Did you see Prince? He was better than the game. Who else would come onstage with a scarf on and some heels in the rain and still rock the house? I really need to see him in Vegas.

I have made it another month without eating red meat and pork. I am feeling much better. It's probably all mental....but I do feel good. I have also been taking my vitamins. Small changes but hopefully, they will make a difference. I am all about the lifestyle change.

Nothing else going on...still playing catch up. Sorry for the random post. My head is still fuzzy and I returned to meetings galore at work.

I will leave you all with this tidbit....on the night of the Superbowl, at 10pm....someone knocked on my door. Yup, the neighbor with a cheesecake that she had just baked. I swear people....I can't make this stuff up. Mr. 1969 thinks I have a new girlfriend. Any thoughts?

Friday, February 02, 2007

Musings of the Sick and Deranged

So I gave in and went home yesterday. Now I am drugged up on cold medicine, wearing my pajamas and bunny slippers and bored to death.

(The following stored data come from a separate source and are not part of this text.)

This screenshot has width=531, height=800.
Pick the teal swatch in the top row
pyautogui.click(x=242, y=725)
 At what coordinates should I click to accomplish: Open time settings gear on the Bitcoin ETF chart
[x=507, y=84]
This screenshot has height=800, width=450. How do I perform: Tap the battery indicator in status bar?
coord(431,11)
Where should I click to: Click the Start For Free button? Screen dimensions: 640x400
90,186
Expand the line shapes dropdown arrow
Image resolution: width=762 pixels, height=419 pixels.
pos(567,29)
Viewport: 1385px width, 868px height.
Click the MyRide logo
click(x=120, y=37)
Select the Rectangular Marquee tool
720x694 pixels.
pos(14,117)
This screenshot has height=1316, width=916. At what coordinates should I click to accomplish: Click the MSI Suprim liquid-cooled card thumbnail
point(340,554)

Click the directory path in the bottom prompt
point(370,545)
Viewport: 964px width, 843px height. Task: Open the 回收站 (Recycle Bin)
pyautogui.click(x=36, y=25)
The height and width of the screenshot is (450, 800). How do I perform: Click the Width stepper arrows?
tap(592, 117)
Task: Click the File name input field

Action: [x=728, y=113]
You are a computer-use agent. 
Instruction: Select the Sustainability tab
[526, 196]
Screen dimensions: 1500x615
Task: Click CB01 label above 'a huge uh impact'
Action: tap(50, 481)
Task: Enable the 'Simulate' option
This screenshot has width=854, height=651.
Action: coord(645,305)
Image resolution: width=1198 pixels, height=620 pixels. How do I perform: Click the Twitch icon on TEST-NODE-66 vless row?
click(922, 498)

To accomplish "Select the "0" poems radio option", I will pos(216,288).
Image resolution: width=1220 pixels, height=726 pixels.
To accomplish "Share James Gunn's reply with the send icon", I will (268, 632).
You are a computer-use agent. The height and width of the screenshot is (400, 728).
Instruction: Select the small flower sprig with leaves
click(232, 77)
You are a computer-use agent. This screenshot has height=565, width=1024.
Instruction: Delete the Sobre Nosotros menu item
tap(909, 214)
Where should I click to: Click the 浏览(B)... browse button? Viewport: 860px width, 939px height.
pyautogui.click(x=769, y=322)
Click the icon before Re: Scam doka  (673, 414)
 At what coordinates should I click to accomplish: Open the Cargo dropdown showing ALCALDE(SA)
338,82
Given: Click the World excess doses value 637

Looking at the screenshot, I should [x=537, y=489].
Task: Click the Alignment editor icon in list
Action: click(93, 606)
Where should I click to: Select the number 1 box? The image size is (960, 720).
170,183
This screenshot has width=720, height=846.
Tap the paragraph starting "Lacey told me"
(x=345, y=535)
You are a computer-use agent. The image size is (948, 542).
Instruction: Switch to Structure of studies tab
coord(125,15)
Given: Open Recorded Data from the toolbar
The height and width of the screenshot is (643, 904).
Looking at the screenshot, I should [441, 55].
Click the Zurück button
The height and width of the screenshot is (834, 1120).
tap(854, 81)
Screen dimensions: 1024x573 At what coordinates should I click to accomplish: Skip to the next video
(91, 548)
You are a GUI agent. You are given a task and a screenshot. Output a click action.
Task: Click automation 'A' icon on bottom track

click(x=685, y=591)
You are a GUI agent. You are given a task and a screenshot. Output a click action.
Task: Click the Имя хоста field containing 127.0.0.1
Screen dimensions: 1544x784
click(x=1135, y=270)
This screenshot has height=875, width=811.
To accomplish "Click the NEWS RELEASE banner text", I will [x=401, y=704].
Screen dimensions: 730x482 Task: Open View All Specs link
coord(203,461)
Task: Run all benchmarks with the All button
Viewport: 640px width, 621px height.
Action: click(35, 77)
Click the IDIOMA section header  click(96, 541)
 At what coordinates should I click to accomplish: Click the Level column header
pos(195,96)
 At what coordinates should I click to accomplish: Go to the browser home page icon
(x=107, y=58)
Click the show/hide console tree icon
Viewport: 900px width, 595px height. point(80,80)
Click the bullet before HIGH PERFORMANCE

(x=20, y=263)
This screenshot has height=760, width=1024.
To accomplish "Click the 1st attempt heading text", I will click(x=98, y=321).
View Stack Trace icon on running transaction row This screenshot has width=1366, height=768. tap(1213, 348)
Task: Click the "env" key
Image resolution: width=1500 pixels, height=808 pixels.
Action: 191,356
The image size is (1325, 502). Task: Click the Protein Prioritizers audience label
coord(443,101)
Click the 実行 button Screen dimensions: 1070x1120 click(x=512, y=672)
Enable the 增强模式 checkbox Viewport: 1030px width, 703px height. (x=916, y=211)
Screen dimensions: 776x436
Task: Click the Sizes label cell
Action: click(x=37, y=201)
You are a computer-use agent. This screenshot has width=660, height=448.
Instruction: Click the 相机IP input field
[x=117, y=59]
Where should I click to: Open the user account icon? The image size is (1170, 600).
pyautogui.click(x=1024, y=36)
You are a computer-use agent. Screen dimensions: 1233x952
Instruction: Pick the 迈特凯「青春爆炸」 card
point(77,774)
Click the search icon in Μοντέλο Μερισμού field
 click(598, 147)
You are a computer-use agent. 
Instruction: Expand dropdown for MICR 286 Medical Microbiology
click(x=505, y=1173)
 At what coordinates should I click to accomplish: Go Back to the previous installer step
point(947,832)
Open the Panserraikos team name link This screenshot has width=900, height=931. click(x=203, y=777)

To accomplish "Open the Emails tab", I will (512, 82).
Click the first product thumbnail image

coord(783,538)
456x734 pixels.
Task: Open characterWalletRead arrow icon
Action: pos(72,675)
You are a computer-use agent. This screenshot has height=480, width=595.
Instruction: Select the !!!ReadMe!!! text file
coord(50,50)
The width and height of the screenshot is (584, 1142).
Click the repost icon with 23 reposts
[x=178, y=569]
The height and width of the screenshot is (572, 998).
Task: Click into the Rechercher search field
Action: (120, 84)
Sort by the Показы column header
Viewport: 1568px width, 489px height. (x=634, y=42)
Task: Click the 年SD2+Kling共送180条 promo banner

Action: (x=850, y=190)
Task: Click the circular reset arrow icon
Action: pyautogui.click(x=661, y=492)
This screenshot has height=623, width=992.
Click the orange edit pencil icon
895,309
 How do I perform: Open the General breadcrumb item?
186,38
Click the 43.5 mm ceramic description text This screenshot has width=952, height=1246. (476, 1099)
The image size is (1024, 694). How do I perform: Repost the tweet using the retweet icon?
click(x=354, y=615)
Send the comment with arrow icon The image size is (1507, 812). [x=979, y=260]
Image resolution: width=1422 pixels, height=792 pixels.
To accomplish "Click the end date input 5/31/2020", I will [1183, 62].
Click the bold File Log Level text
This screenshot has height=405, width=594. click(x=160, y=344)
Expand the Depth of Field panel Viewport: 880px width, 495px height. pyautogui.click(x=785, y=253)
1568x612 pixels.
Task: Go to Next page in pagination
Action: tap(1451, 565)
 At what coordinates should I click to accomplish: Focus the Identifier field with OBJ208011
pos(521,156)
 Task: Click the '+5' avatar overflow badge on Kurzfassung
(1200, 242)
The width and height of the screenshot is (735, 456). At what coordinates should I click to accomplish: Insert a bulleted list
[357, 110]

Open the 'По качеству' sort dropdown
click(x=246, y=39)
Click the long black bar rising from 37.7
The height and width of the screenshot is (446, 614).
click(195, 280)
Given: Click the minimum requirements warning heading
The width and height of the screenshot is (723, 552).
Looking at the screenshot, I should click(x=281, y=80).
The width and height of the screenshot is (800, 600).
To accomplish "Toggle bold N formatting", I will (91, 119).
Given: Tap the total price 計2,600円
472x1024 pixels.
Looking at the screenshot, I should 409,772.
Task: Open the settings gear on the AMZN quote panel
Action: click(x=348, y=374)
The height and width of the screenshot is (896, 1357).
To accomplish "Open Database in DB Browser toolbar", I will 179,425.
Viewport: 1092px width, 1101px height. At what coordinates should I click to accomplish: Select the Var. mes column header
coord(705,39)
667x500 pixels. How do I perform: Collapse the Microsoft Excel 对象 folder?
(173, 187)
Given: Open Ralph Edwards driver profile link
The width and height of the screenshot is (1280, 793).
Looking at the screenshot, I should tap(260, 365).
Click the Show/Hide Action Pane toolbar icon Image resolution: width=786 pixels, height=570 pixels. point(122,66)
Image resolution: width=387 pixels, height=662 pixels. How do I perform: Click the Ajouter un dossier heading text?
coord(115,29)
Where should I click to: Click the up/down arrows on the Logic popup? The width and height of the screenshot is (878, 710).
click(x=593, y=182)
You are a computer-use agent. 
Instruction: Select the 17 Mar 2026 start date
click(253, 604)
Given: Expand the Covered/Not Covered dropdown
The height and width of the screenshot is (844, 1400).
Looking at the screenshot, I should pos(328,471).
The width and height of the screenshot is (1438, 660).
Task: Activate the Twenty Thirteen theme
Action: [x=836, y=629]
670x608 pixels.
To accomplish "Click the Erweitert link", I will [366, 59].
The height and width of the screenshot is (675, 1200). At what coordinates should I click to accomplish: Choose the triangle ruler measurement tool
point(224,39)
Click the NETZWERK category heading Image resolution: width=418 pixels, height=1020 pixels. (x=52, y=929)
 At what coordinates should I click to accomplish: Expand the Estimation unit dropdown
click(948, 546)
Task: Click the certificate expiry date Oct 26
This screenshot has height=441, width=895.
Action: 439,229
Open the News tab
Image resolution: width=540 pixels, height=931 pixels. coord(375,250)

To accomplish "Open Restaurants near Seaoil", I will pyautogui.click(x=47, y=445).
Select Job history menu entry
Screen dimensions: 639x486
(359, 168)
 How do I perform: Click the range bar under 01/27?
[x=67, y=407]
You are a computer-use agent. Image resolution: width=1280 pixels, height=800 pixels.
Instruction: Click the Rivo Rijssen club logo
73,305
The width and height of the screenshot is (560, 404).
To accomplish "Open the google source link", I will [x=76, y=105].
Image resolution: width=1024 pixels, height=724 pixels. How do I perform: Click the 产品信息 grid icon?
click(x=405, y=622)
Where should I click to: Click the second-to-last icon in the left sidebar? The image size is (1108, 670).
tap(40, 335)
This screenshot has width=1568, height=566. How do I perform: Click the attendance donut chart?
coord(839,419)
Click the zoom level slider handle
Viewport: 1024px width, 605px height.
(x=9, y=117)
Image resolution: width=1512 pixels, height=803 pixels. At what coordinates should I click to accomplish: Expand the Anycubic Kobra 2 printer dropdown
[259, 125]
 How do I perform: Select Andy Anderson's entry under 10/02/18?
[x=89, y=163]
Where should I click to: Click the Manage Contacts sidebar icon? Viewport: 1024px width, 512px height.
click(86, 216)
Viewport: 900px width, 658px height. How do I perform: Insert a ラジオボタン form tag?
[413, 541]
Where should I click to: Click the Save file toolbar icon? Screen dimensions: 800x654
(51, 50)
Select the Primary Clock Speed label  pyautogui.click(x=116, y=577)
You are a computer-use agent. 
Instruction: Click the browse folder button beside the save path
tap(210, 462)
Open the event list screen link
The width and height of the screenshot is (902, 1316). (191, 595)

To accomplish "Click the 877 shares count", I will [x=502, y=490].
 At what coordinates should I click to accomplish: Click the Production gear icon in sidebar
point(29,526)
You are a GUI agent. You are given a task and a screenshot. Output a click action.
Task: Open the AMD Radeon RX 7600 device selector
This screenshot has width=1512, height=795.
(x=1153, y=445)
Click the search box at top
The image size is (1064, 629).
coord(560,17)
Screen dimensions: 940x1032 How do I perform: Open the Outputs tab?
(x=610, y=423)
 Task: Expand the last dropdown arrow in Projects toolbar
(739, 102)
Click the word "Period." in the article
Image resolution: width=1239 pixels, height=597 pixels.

Yesterday, I happened to catch your girl Tyra "Kiss My Fat Azz" Banks on tv. Is she for real? The woman has a show where she critiques contestants based on their appearance. While judging them, she continues to remind them how she has been judged her whole life but she maintains her high self esteem.

Now because the tabloids post a picture of her and call her fat, she wants to cry on National TV?



How can you extoll self esteem when you are sporting a long, blonde weave and trying to PROVE that you aren't fat? Shouldn't you just walk onstage fat and with an afro and then say "WHAT? Love Me or Leave Me?"